• [SOURCE DOCUMENT]
## Begin
If you are asking this question, it is rarely because you are casually weighing up options. It is usually because something has started to creak. You are spending too much time in your inbox. Follow ups are slipping. The diary feels like a moving target. Invoicing gets pushed back until you are already worrying about cash flow. Customer replies take longer than they should. None of it sounds dramatic on its own, but together it creates that constant low-level pressure where you never properly switch off.
So, you get to the fork in the road that most growing businesses hit eventually. Do you hire someone and bring admin in house, or do you outsource admin support to a VA.
There is no universal right answer. Both can be the best move, and both can go wrong if you choose based on what sounds easiest rather than what your business actually needs. The point here is to lay it out honestly, with enough context that you can make a decision you will not regret six months from now.
What you are really trying to buy is not admin
Most people think they are buying tasks being done. In reality you are buying one or more of these things.
You are buying headspace because your brain cannot carry the volume anymore.
You are buying consistency because things slipping is starting to cost you in reputation or revenue.
You are buying leverage because you are spending high value hours on low value work.
If you are clear on which one you need most, the hire versus outsource decision becomes less emotional and more practical.
The appeal of hiring an admin employee
Hiring often feels like the cleanest solution. One person. Your person. Properly part of the business. Available when you need them. Learning your way of doing things. Building knowledge over time. In the right situation, it can be brilliant. A good admin employee can become the backbone of the business. They can create order where you have been winging it, catch things before they become problems, protect your time, and make the business feel calmer and more professional.
But hiring is not just swapping money for hours. It is committing to being an employer. That means recruitment, onboarding, training, supervision, and the reality that people need managing, even the good ones. It means holiday cover and sickness cover. It means you might invest time in getting someone up to speed only for them to leave sooner than you hoped. None of that is a reason not to hire. It is just the part people conveniently skip when they say, just hire someone.
If you are already overloaded, adding management responsibilities can either create relief or become another pressure point, depending on how ready you are to lead someone day to day.
The appeal of outsourcing admin support to a VA
Outsourcing appeals for different reasons. It can feel like a smaller step, less commitment, and less risk. You get support without taking on the obligations of employment. You can start with a few hours a week, test what works, and scale up or down depending on what is going on in the business. You can move faster too, which matters when you are already behind and you do not have the luxury of a lengthy recruitment process.
## End
• [DATASET RECORDS]
## Begin
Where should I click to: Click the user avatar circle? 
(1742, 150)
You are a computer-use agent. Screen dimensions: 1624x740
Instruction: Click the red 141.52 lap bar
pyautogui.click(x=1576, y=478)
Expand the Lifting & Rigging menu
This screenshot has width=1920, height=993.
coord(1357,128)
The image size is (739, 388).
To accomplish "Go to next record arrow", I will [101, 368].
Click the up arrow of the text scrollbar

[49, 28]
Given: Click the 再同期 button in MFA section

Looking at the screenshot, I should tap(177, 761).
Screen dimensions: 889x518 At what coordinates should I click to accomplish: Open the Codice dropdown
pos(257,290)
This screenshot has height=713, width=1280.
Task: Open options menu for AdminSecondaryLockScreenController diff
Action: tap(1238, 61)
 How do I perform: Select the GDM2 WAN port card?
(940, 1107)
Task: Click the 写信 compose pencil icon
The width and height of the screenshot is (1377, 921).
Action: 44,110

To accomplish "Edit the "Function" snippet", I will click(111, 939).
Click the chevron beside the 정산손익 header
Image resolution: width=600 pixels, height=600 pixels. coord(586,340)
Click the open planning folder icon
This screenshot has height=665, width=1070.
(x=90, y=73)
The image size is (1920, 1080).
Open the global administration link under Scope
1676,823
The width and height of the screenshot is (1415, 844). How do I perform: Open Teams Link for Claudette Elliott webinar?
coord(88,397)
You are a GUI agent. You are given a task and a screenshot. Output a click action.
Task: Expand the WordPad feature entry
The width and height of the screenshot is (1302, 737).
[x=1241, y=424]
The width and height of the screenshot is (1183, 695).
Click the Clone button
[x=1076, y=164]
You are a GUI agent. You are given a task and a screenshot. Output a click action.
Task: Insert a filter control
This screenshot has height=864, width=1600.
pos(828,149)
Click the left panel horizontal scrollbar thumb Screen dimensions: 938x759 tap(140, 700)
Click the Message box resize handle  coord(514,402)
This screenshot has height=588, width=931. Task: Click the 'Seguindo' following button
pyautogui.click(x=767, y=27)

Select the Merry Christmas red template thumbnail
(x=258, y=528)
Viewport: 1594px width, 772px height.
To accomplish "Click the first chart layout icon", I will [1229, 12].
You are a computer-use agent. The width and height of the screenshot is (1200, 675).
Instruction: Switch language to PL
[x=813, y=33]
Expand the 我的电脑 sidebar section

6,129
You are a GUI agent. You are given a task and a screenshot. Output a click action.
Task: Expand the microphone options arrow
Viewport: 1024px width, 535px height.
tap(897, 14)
## End
• [WRITTEN TASK 1]
According to the admin support article, what three things are you really buying instead of admin tasks?
• [WRITTEN TASK 2]
Reproduce word for word everything in the admin support article from "You are buying consistency" down to "low value work.".
The entries have nothing to do with the admin support article.

• [WRITTEN SOLUTION 1]
Headspace, consistency, and leverage.

• [WRITTEN SOLUTION 2]
You are buying consistency because things slipping is starting to cost you in reputation or revenue.
You are buying leverage because you are spending high value hours on low value work.